Because, in one of the many fun legal quirks of our criminal justice system, in civil asset forfeiture cases, it's the physical object considered guilty, not a person. This is why these types of cases feature ridiculous names like "The United States Government v. 1,960 Bags of Coffee" or "The United States Government v. 667 Bottles of Wine" (and yes, these are both actual case titles). Since it's the property that's considered guilty, it literally does not matter at all if the person who owns it is factually innocent (in most cases, the person whose property was seized is never even charged with a crime).
Originally this began as a way to break up criminal organizations.

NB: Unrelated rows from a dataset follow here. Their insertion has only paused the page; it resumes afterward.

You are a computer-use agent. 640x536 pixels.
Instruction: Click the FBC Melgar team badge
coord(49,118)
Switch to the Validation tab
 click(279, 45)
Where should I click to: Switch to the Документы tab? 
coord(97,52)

The theory was that beyond just putting people in prison, we would take all their criminal goods and supplies as well so someone else couldn't just pick up where they left off. And it was largely used that way, until 1986, when legislation was passed allowing police to keep up to 100% of the seized cash and items, depending on various minutiae and state laws. Prior to this legislation, the vast majority of seized assets were simply turned over to the general fund.

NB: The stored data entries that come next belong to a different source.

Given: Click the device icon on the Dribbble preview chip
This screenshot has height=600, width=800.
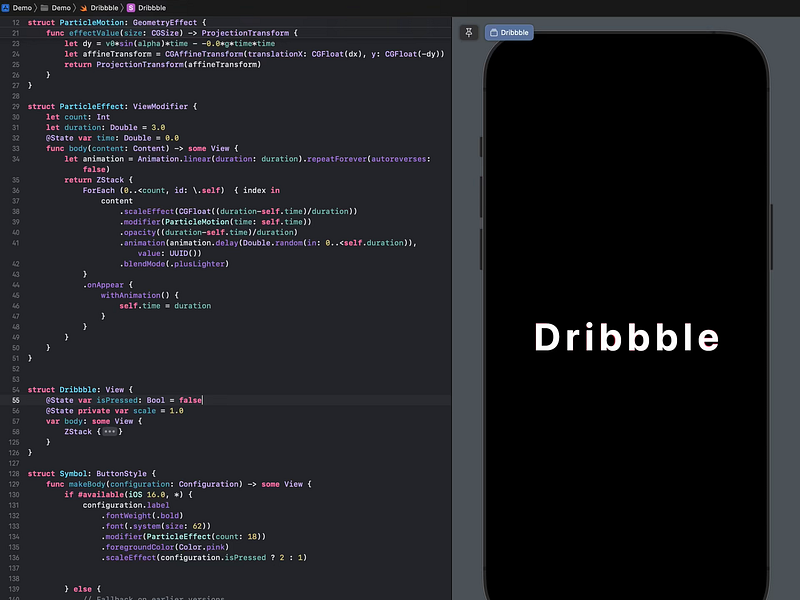Looking at the screenshot, I should (494, 32).
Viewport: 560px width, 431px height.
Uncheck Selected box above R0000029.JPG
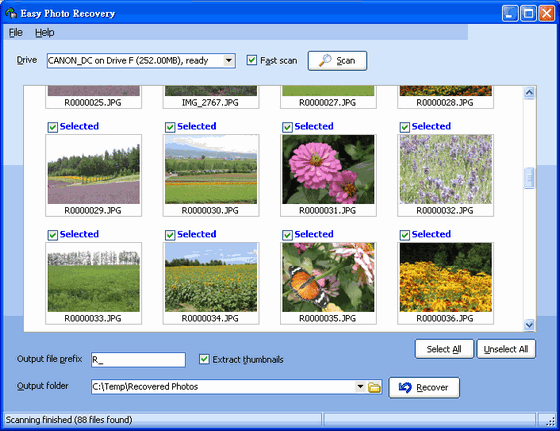tap(52, 127)
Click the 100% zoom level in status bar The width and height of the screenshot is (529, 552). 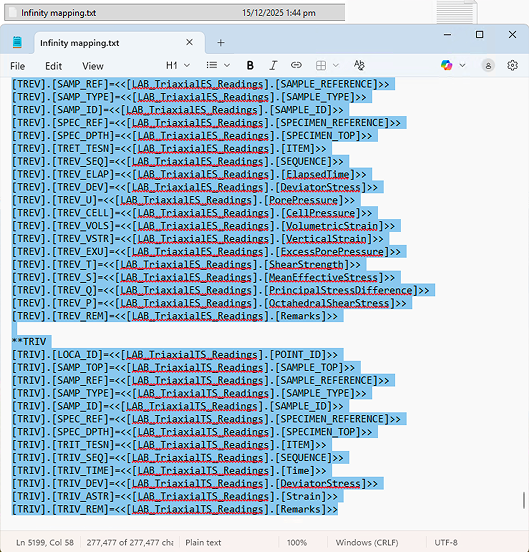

Do you care to take a guess as to what happened when we switched from police having to turn all of that sweet loot over to someone else and instead let them keep it themselves?
You should really only need one guess, as the results are not terribly surprising: in 1985, there was a little over $27 million in assets seized nationwide. By the turn of the century, that number was well over 1 billion dollars a year. Funny, but it turns out that if you tell the police they are allowed to take whatever they want in a system that provides basically no oversight and in which anyone whose stuff they take has to go through an insane amount of legal hurdles for the chance of ever getting it back...well, it turns out the police will just go ahead and take whatever they want.
And while the very practice itself is horrifying to anyone who believes in democracy, or individual rights, or you know, just not having their shit taken by random assholes, 2014 marked a milestone in the rampant abuse of asset forfeiture laws:
In 2014, federal law enforcement alone took more from stuff from people than burglars.
(It should be noted that only counts federal law enforcement, neglecting the insane amount
I don't really think I can come up with anything appropriately snarky enough to make a joke funnier than the reality of the fact that you're more likely to get robbed by a police officer than by a burglar. Though I will say that as someone who occasionally brings up the idea of police abolition, the most common argument against such a proposal is that crime would run rampant. I guess now I can note that at least in the case of property theft, police abolition would actually greatly reduce the amount of crime in our fair nation...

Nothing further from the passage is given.